Simplifying and Characterizing DAGs and Phylogenetic Networks via Least Common Ancestor Constraints

Rooted phylogenetic networks, or more generally, directed acyclic graphs (DAGs), are widely used to model species or gene relationships that traditional rooted trees cannot fully capture, especially in the presence of reticulate processes or horizontal gene transfers. Such networks or DAGs are typically inferred from genomic data of extant taxa, providing only an estimate of the true evolutionary history. However, these inferred DAGs are often complex and difficult to interpret. In particular, many contain vertices that do not serve as least common ancestors (LCAs) for any subset of the underlying genes or species, thus lacking direct support from the observed data. In contrast, LCA vertices represent ancestral states substantiated by the data, offering important insights into evolutionary relationships among subsets of taxa. To reduce unnecessary complexity and eliminate unsupported vertices, we aim to simplify a DAG to retain only LCA vertices while preserving essential evolutionary information.

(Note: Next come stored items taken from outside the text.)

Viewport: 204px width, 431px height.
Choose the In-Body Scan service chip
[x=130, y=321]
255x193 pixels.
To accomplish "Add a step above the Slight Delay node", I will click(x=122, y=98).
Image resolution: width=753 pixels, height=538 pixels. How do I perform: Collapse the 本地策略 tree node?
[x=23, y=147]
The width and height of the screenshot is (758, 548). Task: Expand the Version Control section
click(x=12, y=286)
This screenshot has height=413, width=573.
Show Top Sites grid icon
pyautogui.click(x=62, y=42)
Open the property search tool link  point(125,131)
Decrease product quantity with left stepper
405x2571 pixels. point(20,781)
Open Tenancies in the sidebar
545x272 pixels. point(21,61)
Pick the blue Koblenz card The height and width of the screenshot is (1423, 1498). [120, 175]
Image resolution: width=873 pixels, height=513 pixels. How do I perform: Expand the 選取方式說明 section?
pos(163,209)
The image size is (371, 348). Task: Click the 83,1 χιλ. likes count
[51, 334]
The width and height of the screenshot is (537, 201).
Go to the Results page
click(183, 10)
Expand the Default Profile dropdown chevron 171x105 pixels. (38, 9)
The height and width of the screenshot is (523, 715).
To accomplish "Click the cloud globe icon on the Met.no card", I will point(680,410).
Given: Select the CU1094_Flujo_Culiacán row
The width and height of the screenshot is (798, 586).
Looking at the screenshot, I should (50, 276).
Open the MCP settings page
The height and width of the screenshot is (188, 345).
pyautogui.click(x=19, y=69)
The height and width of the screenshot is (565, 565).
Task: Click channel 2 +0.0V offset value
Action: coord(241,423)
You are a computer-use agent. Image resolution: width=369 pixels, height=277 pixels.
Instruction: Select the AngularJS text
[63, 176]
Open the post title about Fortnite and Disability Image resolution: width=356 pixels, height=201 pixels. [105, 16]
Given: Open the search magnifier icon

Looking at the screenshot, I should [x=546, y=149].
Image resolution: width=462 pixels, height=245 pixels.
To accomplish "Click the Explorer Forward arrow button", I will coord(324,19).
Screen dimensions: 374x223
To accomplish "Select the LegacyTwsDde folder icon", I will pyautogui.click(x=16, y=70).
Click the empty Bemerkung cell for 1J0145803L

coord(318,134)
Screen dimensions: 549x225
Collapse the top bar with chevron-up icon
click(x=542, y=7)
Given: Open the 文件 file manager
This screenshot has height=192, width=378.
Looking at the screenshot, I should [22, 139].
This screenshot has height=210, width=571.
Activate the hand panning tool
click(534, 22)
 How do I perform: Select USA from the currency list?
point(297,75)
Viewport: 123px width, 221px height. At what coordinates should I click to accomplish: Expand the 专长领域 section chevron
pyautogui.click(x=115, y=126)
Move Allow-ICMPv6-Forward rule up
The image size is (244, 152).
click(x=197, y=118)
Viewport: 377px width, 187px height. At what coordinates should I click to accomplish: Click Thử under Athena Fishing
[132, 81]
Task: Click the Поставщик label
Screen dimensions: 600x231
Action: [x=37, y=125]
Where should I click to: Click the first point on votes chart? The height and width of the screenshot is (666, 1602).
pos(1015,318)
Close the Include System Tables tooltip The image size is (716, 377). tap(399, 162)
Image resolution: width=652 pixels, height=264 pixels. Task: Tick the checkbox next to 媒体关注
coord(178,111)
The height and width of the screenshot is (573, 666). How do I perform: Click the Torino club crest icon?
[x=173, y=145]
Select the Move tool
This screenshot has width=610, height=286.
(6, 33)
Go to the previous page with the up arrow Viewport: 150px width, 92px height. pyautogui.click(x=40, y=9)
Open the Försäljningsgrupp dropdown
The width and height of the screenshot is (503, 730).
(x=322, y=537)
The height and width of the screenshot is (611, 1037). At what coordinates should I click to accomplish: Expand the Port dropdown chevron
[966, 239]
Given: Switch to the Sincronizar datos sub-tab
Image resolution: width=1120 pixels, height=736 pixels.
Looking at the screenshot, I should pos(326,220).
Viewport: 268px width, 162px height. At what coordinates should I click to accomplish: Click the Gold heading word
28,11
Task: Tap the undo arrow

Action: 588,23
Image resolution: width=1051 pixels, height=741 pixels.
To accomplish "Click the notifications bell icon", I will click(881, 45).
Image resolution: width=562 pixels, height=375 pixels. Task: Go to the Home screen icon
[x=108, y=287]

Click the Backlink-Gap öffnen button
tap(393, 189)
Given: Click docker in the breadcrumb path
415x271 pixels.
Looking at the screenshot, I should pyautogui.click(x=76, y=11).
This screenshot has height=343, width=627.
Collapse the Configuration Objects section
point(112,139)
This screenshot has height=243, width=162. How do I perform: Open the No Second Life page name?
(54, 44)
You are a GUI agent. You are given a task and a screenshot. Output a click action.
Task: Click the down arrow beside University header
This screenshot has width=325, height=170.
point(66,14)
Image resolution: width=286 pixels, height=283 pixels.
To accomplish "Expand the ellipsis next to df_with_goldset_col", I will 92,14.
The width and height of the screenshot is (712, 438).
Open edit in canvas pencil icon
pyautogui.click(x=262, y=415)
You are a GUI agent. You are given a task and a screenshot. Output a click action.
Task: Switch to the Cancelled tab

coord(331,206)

In this paper, we characterize $\mathrm{LCA}$-relevant and $\mathrm{lca}$-relevant DAGs, defined as those in which every vertex serves as an LCA (or unique LCA) for some subset of taxa. We introduce methods to identify LCAs in DAGs and efficiently transform any DAG into an $\mathrm{LCA}$-relevant or $\mathrm{lca}$-relevant one while preserving key structural properties of the original DAG or network. This transformation is achieved using a simple operator ``$\ominus$'' that mimics vertex suppression.